▸ **GIVEN DATA**:

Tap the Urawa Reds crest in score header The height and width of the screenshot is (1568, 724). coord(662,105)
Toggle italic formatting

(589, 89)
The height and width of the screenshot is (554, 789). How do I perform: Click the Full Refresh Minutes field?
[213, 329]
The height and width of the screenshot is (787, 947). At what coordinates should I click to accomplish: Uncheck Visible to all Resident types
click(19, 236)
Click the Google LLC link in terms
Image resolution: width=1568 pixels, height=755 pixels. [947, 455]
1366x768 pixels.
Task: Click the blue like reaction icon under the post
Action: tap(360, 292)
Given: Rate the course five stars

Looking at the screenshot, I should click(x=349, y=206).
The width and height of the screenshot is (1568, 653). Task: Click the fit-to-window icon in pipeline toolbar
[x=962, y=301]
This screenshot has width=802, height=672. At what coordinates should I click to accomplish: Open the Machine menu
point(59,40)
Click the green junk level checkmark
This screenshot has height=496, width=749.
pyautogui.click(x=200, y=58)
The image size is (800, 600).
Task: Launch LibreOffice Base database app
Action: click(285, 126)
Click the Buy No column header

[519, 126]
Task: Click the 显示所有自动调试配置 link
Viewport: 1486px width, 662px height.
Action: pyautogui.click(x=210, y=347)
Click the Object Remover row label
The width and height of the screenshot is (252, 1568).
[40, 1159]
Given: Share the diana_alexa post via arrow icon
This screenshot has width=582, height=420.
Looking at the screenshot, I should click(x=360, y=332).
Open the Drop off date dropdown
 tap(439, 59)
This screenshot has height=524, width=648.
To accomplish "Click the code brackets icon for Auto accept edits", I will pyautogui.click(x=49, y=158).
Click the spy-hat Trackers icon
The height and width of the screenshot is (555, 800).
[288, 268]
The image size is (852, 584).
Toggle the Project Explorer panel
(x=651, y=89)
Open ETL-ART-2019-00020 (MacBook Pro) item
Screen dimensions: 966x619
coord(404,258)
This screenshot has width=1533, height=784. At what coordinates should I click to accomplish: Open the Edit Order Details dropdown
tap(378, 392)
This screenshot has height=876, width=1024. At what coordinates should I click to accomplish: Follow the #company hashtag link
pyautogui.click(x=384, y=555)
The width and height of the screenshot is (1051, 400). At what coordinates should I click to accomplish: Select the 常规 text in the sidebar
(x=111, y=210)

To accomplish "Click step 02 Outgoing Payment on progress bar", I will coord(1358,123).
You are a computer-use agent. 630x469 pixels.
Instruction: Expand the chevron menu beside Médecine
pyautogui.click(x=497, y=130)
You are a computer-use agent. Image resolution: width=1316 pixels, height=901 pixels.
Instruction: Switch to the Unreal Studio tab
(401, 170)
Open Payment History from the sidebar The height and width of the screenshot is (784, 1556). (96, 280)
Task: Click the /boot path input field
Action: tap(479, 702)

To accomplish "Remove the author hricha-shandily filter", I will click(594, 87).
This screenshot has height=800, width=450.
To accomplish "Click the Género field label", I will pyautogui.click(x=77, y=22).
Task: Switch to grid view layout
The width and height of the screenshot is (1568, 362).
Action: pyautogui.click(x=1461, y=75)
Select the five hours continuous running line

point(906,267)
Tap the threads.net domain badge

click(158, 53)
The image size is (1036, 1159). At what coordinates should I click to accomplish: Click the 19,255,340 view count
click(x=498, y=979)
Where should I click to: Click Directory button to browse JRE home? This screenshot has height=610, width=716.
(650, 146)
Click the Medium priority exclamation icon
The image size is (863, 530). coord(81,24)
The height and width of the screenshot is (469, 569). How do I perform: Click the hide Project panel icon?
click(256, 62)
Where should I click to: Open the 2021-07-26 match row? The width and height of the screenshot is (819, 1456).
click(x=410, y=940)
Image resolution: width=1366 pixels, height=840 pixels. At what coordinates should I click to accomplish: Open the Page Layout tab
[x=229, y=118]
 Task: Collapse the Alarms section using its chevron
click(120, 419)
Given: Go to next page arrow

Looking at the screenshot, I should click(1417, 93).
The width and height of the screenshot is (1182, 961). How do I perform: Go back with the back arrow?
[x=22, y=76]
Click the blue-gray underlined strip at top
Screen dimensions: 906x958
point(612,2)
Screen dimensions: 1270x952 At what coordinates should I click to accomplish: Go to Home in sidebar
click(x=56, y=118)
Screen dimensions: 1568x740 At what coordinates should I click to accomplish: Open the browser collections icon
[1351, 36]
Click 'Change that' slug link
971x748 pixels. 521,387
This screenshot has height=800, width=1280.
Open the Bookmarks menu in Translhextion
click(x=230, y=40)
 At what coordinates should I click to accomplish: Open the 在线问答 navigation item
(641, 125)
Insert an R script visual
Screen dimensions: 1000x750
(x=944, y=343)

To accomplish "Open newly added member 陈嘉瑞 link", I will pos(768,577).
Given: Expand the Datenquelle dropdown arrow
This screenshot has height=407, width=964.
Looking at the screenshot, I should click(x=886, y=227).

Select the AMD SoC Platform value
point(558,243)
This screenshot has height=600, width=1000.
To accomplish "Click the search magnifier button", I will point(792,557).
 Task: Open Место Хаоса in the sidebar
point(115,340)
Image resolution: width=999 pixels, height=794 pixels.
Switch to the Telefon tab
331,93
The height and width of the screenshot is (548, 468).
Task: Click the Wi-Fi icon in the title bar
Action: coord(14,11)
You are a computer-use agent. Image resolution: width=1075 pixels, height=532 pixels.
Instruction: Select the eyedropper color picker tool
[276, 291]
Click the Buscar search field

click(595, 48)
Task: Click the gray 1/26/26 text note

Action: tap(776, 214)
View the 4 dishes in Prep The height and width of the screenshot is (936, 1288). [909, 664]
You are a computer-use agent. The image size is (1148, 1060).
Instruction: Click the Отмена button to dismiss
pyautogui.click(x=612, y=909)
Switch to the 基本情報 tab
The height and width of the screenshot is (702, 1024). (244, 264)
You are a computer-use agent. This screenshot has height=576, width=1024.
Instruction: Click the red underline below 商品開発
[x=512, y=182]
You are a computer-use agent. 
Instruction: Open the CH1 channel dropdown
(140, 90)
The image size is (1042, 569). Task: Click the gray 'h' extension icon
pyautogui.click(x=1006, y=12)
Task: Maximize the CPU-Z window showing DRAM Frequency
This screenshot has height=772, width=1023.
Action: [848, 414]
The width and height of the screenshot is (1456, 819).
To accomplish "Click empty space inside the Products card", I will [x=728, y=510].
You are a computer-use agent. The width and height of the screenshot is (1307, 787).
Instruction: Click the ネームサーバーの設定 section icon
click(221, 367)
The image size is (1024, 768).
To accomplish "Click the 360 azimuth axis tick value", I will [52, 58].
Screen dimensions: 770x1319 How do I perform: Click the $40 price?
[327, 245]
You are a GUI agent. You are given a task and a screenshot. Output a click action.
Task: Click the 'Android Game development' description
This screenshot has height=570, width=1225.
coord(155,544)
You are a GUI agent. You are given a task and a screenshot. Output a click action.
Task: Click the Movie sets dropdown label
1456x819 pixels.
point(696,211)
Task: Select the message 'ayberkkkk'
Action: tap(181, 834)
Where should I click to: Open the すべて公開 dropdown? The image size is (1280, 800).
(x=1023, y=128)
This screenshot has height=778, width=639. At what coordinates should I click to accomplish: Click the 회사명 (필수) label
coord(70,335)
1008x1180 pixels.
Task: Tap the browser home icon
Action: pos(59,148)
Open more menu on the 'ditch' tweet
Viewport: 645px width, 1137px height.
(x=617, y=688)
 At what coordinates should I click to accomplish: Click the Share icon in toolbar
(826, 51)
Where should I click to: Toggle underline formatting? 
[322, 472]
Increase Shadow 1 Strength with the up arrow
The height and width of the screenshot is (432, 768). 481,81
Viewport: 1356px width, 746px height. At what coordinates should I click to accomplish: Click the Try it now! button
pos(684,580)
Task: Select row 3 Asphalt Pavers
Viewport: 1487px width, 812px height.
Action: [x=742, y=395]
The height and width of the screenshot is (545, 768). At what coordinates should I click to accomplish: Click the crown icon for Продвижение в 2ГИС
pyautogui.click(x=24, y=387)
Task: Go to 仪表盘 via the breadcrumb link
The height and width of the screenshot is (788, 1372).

▸ **WHAT YOU HAVE TO DO**: Give only the count of lines in the data that include the string "computer".

▸ **ANSWER BOX**: 7